Szukaj na tym blogu

czwartek, 8 października 2015

Dlaczego Europa odstępuje od Boga? Dlaczego księża porzucają stan kapłański?

To drugie zjawisko nie jest czymś absolutnie nowym. Miało miejsce już w starożytności. Na pytanie Nicolasa Diaz o współczesne wyzwania nowej ewangelizacji kard. Robert Sarah odpowiedział m.in.:

(…)
„Jeśli dziś rozważamy zanik wiary, jak i zanikające zainteresowanie (Bewusstsein) Bogiem i człowiekiem, brak rzeczywistej znajomości nauki Jezusa Chrystusa, dystansowanie się niektórych krajów od ich chrześcijańskich korzeni i to, co Jan Paweł II nazwał ‘cichą apostazją’, to zdajemy sobie sprawę z konieczności nowej ewangelizacji.
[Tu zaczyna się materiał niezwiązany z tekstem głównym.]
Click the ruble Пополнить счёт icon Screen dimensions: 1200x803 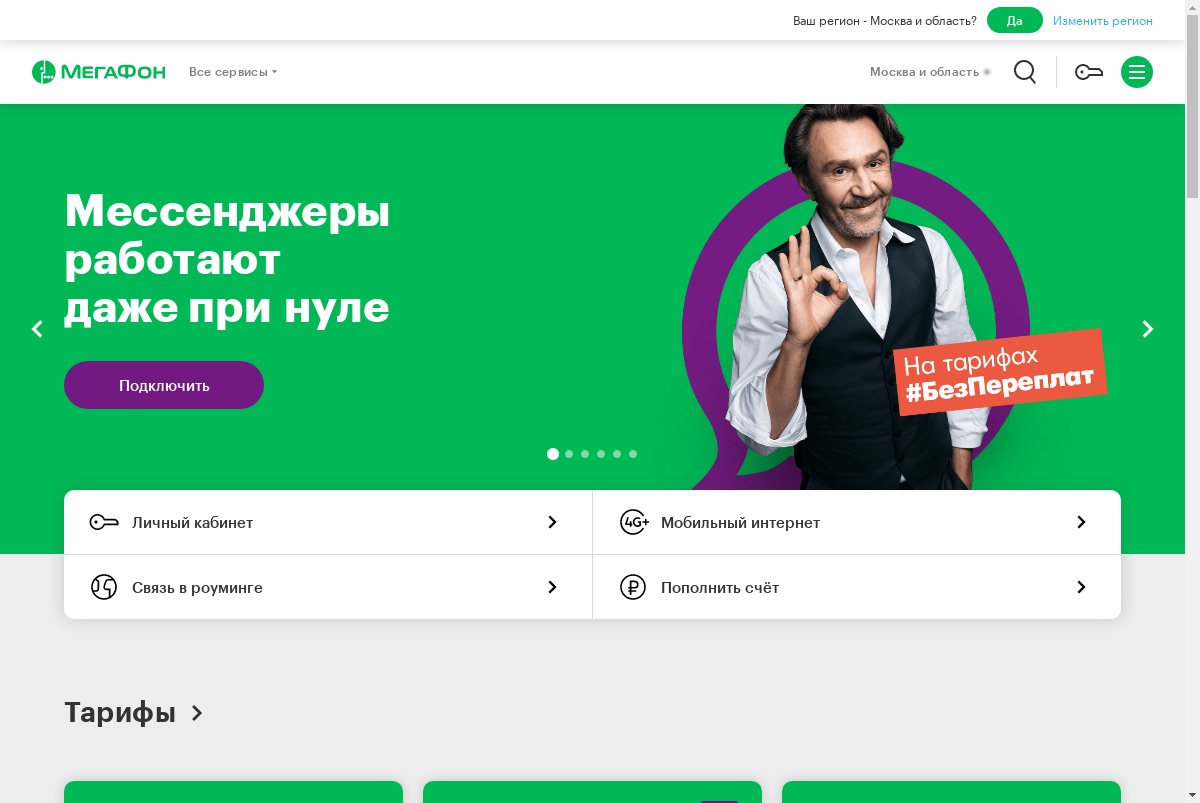tap(633, 587)
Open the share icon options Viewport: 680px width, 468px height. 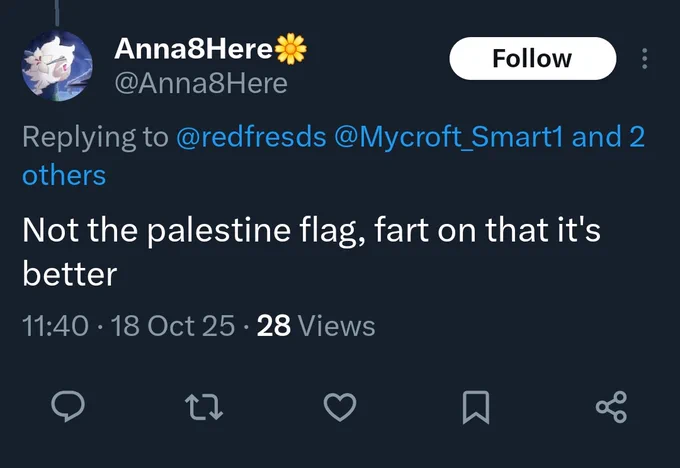pos(611,407)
Zakłada ona konieczność wyjścia poza teoretyczną tylko znajomość Słowa Bożego; każdy na nowo musi odbudować osobistą relację z Jezusem. (….)
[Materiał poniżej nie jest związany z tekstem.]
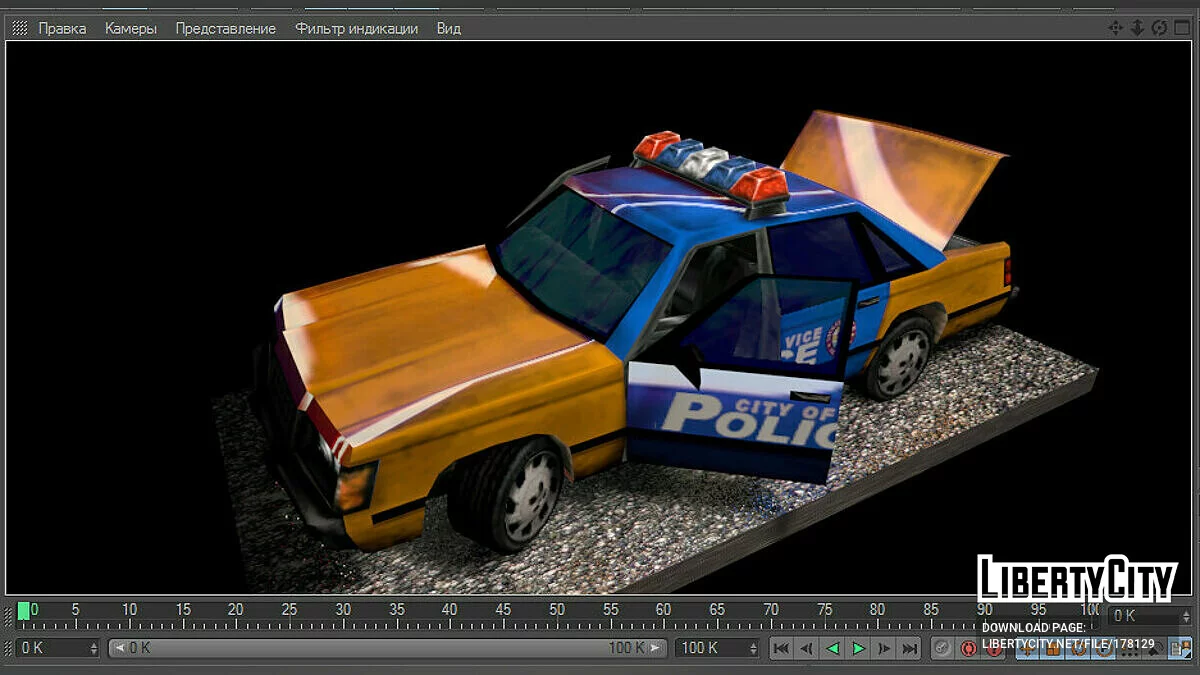Open the Камеры menu
1200x675 pixels.
pos(131,28)
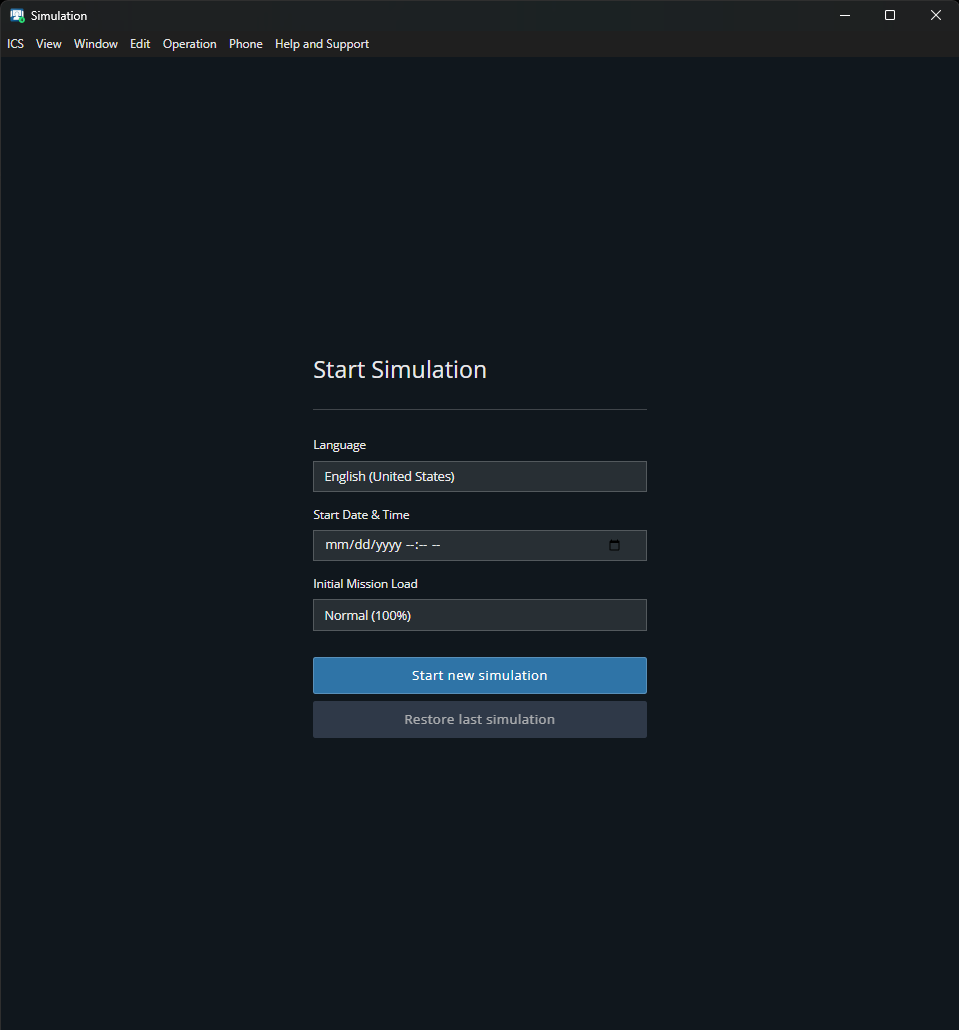Open the Language dropdown

coord(479,477)
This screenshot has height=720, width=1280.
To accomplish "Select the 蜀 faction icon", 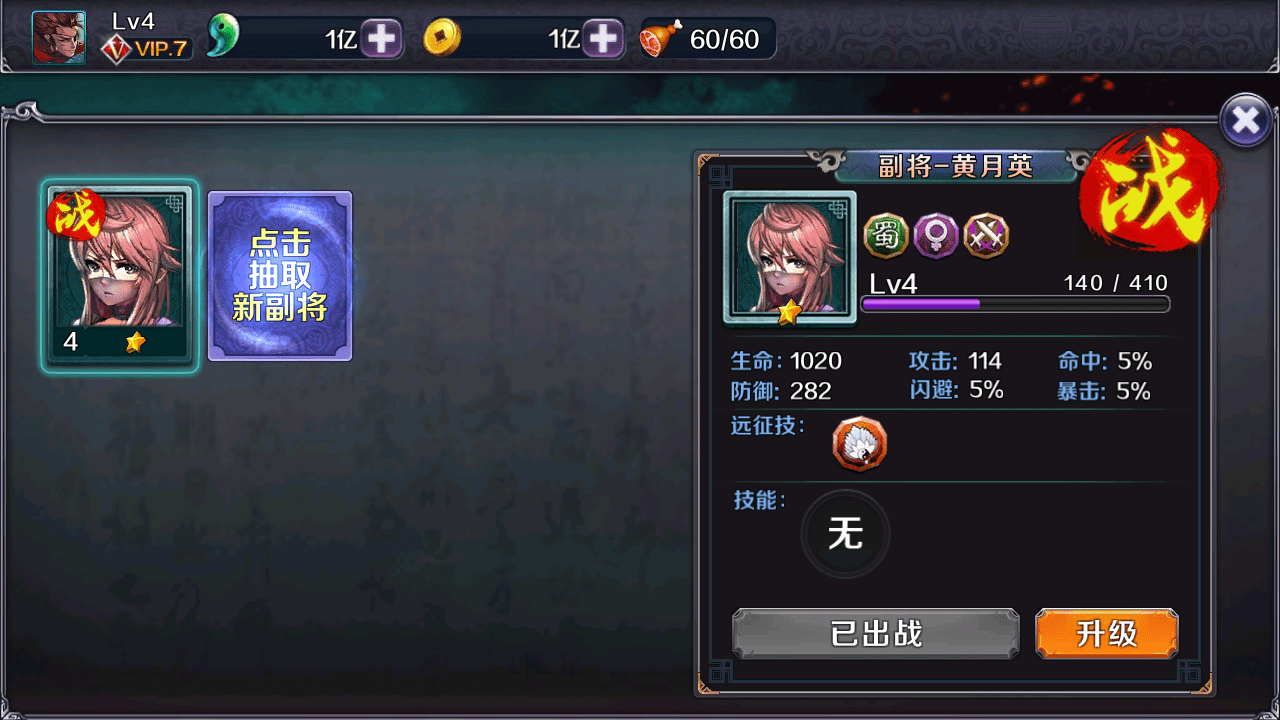I will pyautogui.click(x=886, y=236).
Kiedy myślę o znaczeniu tego osobistego doświadczenia (spotkania i podążania za Synem Bożym) przypomina mi się jeden apoftegmatów Ojców Pustyni, który miał decydujący wpływ na moje studia biblijne w Jerozolimie. Przetłumaczony z koptyjskiego podkreśla znaczenie życia wewnętrznego, które jest czymś nieodzownym dla bycia chrześcijaninem: ‘Mnich spotyka innego mnicha i pyta go: „Dlaczego tak wielu porzuca życie monastyczne?”. Drugi mnich odpowiada: „Życie monastyczne podobne jest do psa, który ściga zająca. Biegnie za zającem i szczeka; inne psy słyszą jego ujadanie i dołączają się do niego. Jednak wszystkie biegnące psy, które nie widziały zająca, po jakimś czasie zadają sobie pytanie: ‘Ale właściwie za czym tak biegniemy? Dlaczego wciąż biegniemy?’. Zmęczone biegiem zostają z tyłu i przestają biec. Są jednak inne psy, które wciąż widzą zająca, i biegną za nim, aż go w końcu doganiają’. Co możemy nauczyć się z tego opowiadania? Jedynie ci, którzy swoje oczy mają mocno utkwione w osobie Chrystusa ukrzyżowanego, wytrwają do końca…(…)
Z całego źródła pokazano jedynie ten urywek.